Monastics have busy daily lives and after long hours of sitting meditation it is natural to feel drowsy and distracted. Drowsiness works against effective meditation. Tea is prized for its ability to ignite the vitality and strengthen the will. Tea became the ideal beverage to refresh the mind and to supplement hydration in the body. Thus tea has long been used as a beverage to keep monastics awake and focused during the long hours of deep meditation.

Buddhism has greatly contributed towards the prevalence of tea in Chinese society; in fact, tea first became popularized in temples. Generally, monks and nuns host their lay followers and distinguished guests by serving them tea in the temple. This act influenced the entire civilian population with regards to tea. Gradually, entertaining guests by "offering tea" in homes, in offices, or in restaurants became a popular custom. Furthermore, tea has many effects such as refreshing one’s mind and relieving fatigue resulting from eating greasy food; therefore, so many people have developed the daily habit of “drinking a cup of tea after each meal.” Tea plays a large role in the normal daily life of the Chinese people. There is a Chinese proverb that says, “Firewood, rice, cooking oil, salt, soy sauce, vinegar and tea are the essentials for beginning one’s daily life.” This expression reflects the fact that tea has become a necessary ingredient in Chinese daily life.

== Dataset extract ==
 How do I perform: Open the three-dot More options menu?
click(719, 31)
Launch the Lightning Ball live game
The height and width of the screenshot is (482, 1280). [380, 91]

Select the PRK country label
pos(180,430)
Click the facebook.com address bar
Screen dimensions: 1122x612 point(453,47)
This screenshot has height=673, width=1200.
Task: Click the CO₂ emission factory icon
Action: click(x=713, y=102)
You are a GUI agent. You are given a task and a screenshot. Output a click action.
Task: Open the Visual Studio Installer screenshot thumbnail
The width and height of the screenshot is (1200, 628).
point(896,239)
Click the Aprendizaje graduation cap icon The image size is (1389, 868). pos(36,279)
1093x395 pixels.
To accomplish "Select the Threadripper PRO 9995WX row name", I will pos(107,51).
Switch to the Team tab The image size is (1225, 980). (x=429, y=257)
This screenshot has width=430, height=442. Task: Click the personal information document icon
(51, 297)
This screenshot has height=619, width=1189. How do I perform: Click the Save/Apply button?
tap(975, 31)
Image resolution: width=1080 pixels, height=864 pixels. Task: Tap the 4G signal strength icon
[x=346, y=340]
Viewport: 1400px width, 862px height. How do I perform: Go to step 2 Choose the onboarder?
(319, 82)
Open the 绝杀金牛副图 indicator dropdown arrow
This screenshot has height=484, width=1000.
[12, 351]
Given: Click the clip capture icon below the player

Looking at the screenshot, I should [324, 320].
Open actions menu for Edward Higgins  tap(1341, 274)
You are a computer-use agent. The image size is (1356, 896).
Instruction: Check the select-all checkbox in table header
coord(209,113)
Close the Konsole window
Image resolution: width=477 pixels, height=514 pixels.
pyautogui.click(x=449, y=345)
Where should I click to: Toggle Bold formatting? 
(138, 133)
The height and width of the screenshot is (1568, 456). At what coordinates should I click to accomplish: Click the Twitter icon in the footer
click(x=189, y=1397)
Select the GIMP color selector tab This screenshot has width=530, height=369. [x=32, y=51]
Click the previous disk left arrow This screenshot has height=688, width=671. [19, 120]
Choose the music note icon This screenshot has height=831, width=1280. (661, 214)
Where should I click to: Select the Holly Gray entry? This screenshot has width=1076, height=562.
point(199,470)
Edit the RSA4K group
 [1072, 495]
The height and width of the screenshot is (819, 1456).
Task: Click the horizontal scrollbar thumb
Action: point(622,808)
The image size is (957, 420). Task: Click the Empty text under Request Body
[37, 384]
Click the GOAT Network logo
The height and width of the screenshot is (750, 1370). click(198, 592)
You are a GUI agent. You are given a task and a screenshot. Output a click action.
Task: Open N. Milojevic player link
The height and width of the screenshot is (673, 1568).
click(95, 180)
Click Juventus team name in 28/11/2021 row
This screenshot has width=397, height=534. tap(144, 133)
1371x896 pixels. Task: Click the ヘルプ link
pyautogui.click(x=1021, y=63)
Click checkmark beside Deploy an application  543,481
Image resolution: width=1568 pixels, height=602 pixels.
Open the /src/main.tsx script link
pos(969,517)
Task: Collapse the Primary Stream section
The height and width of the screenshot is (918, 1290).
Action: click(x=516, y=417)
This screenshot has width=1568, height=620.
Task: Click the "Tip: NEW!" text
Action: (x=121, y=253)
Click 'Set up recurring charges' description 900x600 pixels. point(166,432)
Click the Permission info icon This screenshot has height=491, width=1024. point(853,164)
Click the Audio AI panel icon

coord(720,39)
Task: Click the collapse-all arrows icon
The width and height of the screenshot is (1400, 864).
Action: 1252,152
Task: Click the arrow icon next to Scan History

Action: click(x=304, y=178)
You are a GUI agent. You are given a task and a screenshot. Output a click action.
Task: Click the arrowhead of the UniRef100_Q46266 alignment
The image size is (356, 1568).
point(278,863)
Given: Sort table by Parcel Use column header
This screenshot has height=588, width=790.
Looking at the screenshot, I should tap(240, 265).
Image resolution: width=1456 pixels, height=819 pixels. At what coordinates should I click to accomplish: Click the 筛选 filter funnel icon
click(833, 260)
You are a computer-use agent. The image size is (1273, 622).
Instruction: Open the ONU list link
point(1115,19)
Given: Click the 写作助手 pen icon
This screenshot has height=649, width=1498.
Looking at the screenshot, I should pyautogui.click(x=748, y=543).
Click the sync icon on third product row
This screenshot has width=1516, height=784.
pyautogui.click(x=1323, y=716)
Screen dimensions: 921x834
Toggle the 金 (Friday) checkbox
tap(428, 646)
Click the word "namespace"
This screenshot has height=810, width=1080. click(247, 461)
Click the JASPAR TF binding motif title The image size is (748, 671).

== To do ==
Can you copy word for word the part of the passage on tea and Buddhism that begins at the words "Monastics have busy" and stops after "of deep meditation."? The items are separate from the passage on tea and Buddhism.

== Answer for the task ==
Monastics have busy daily lives and after long hours of sitting meditation it is natural to feel drowsy and distracted. Drowsiness works against effective meditation. Tea is prized for its ability to ignite the vitality and strengthen the will. Tea became the ideal beverage to refresh the mind and to supplement hydration in the body. Thus tea has long been used as a beverage to keep monastics awake and focused during the long hours of deep meditation.